>> Begin Provided data

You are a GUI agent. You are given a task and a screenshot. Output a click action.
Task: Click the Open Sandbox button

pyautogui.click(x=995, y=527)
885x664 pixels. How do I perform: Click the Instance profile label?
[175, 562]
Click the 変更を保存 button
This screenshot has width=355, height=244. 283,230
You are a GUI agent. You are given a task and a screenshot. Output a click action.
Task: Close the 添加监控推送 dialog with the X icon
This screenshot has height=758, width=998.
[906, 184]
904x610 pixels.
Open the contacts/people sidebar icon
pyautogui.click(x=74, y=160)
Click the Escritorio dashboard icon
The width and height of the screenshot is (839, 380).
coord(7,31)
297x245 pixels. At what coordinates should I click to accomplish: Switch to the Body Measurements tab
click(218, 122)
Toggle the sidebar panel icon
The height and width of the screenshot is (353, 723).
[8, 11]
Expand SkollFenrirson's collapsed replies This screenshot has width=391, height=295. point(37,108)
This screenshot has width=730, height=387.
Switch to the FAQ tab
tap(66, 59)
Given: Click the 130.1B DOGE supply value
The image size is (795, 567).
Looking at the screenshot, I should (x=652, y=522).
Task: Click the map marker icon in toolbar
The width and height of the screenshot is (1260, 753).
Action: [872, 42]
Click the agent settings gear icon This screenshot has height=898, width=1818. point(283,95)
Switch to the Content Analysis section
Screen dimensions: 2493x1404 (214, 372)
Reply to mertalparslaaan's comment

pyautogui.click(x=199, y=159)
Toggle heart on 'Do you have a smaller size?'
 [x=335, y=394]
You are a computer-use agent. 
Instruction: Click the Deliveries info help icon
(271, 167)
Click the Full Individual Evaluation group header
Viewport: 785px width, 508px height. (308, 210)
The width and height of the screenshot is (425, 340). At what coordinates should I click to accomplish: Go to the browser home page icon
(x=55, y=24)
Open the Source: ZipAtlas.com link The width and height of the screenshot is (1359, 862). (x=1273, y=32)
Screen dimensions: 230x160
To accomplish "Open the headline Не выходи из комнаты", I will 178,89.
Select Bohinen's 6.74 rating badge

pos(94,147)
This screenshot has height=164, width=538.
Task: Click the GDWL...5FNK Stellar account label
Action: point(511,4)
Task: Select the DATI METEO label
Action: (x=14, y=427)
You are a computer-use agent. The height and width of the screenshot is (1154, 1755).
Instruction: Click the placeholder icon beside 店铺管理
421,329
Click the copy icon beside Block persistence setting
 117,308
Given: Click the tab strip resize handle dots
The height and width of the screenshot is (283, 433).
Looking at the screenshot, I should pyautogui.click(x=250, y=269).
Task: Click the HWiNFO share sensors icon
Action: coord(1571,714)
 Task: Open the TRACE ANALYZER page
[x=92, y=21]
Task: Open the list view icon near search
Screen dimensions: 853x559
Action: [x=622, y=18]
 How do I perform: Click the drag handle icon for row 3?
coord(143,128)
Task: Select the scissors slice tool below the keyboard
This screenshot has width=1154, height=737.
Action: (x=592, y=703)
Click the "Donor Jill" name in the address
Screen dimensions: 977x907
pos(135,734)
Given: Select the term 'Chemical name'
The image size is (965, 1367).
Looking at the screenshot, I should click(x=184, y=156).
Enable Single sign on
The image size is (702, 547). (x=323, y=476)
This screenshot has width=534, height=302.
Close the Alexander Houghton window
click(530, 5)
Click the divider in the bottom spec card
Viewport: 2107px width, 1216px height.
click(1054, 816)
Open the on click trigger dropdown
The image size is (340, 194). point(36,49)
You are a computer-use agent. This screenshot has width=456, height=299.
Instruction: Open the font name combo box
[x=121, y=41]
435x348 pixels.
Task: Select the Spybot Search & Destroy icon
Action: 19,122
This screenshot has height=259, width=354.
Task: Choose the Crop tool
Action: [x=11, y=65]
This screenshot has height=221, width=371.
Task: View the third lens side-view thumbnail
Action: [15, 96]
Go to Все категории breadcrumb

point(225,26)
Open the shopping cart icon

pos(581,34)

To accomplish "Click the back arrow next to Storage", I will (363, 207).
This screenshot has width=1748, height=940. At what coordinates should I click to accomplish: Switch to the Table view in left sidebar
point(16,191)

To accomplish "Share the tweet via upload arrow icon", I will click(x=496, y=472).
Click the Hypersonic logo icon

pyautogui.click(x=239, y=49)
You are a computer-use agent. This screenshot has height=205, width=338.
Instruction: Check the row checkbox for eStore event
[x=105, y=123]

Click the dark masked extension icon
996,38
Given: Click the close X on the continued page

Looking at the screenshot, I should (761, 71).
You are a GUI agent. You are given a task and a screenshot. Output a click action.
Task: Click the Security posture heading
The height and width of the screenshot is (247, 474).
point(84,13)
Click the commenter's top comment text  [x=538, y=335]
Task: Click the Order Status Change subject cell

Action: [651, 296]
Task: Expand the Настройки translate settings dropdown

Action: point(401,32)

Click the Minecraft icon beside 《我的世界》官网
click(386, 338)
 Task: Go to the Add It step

>> End Provided data

Turn every one of the rows above into a numbered list with one line per entry, leaving out the blank lines.

- Exercise solution
1. You are a GUI agent. You are given a task and a screenshot. Output a click action.
2. Task: Click the Open Sandbox button
3. pyautogui.click(x=995, y=527)
4. 885x664 pixels. How do I perform: Click the Instance profile label?
5. [175, 562]
6. Click the 変更を保存 button
7. This screenshot has width=355, height=244. 283,230
8. You are a GUI agent. You are given a task and a screenshot. Output a click action.
9. Task: Close the 添加监控推送 dialog with the X icon
10. This screenshot has height=758, width=998.
11. [906, 184]
12. 904x610 pixels.
13. Open the contacts/people sidebar icon
14. pyautogui.click(x=74, y=160)
15. Click the Escritorio dashboard icon
16. The width and height of the screenshot is (839, 380).
17. coord(7,31)
18. 297x245 pixels. At what coordinates should I click to accomplish: Switch to the Body Measurements tab
19. click(218, 122)
20. Toggle the sidebar panel icon
21. The height and width of the screenshot is (353, 723).
22. [8, 11]
23. Expand SkollFenrirson's collapsed replies This screenshot has width=391, height=295. point(37,108)
24. This screenshot has width=730, height=387.
25. Switch to the FAQ tab
26. tap(66, 59)
27. Given: Click the 130.1B DOGE supply value
28. The image size is (795, 567).
29. Looking at the screenshot, I should (x=652, y=522).
30. Task: Click the map marker icon in toolbar
31. The width and height of the screenshot is (1260, 753).
32. Action: [872, 42]
33. Click the agent settings gear icon This screenshot has height=898, width=1818. point(283,95)
34. Switch to the Content Analysis section
35. Screen dimensions: 2493x1404 (214, 372)
36. Reply to mertalparslaaan's comment
37. pyautogui.click(x=199, y=159)
38. Toggle heart on 'Do you have a smaller size?'
39.  [x=335, y=394]
40. You are a computer-use agent. 
41. Instruction: Click the Deliveries info help icon
42. (271, 167)
43. Click the Full Individual Evaluation group header
44. Viewport: 785px width, 508px height. (308, 210)
45. The width and height of the screenshot is (425, 340). At what coordinates should I click to accomplish: Go to the browser home page icon
46. (x=55, y=24)
47. Open the Source: ZipAtlas.com link The width and height of the screenshot is (1359, 862). (x=1273, y=32)
48. Screen dimensions: 230x160
49. To accomplish "Open the headline Не выходи из комнаты", I will 178,89.
50. Select Bohinen's 6.74 rating badge
51. pos(94,147)
52. This screenshot has height=164, width=538.
53. Task: Click the GDWL...5FNK Stellar account label
54. Action: point(511,4)
55. Task: Select the DATI METEO label
56. Action: (x=14, y=427)
57. You are a computer-use agent. The height and width of the screenshot is (1154, 1755).
58. Instruction: Click the placeholder icon beside 店铺管理
59. 421,329
60. Click the copy icon beside Block persistence setting
61.  117,308
62. Given: Click the tab strip resize handle dots
63. The height and width of the screenshot is (283, 433).
64. Looking at the screenshot, I should pyautogui.click(x=250, y=269).
65. Task: Click the HWiNFO share sensors icon
66. Action: coord(1571,714)
67.  Task: Open the TRACE ANALYZER page
68. [x=92, y=21]
69. Task: Open the list view icon near search
70. Screen dimensions: 853x559
71. Action: [x=622, y=18]
72.  How do I perform: Click the drag handle icon for row 3?
73. coord(143,128)
74. Task: Select the scissors slice tool below the keyboard
75. This screenshot has width=1154, height=737.
76. Action: (x=592, y=703)
77. Click the "Donor Jill" name in the address
78. Screen dimensions: 977x907
79. pos(135,734)
80. Given: Select the term 'Chemical name'
81. The image size is (965, 1367).
82. Looking at the screenshot, I should click(x=184, y=156).
83. Enable Single sign on
84. The image size is (702, 547). (x=323, y=476)
85. This screenshot has width=534, height=302.
86. Close the Alexander Houghton window
87. click(530, 5)
88. Click the divider in the bottom spec card
89. Viewport: 2107px width, 1216px height.
90. click(1054, 816)
91. Open the on click trigger dropdown
92. The image size is (340, 194). point(36,49)
93. You are a computer-use agent. This screenshot has width=456, height=299.
94. Instruction: Open the font name combo box
95. [x=121, y=41]
96. 435x348 pixels.
97. Task: Select the Spybot Search & Destroy icon
98. Action: 19,122
99. This screenshot has height=259, width=354.
100. Task: Choose the Crop tool
101. Action: [x=11, y=65]
102. This screenshot has height=221, width=371.
103. Task: View the third lens side-view thumbnail
104. Action: [15, 96]
105. Go to Все категории breadcrumb
106. point(225,26)
107. Open the shopping cart icon
108. pos(581,34)
109. To accomplish "Click the back arrow next to Storage", I will (363, 207).
110. This screenshot has width=1748, height=940. At what coordinates should I click to accomplish: Switch to the Table view in left sidebar
111. point(16,191)
112. To accomplish "Share the tweet via upload arrow icon", I will click(x=496, y=472).
113. Click the Hypersonic logo icon
114. pyautogui.click(x=239, y=49)
115. You are a computer-use agent. This screenshot has height=205, width=338.
116. Instruction: Check the row checkbox for eStore event
117. [x=105, y=123]
118. Click the dark masked extension icon
119. 996,38
120. Given: Click the close X on the continued page
121. Looking at the screenshot, I should (761, 71).
122. You are a GUI agent. You are given a task and a screenshot. Output a click action.
123. Task: Click the Security posture heading
124. The height and width of the screenshot is (247, 474).
125. point(84,13)
126. Click the commenter's top comment text  [x=538, y=335]
127. Task: Click the Order Status Change subject cell
128. Action: [651, 296]
129. Task: Expand the Настройки translate settings dropdown
130. Action: point(401,32)
131. Click the Minecraft icon beside 《我的世界》官网
132. click(386, 338)
133.  Task: Go to the Add It step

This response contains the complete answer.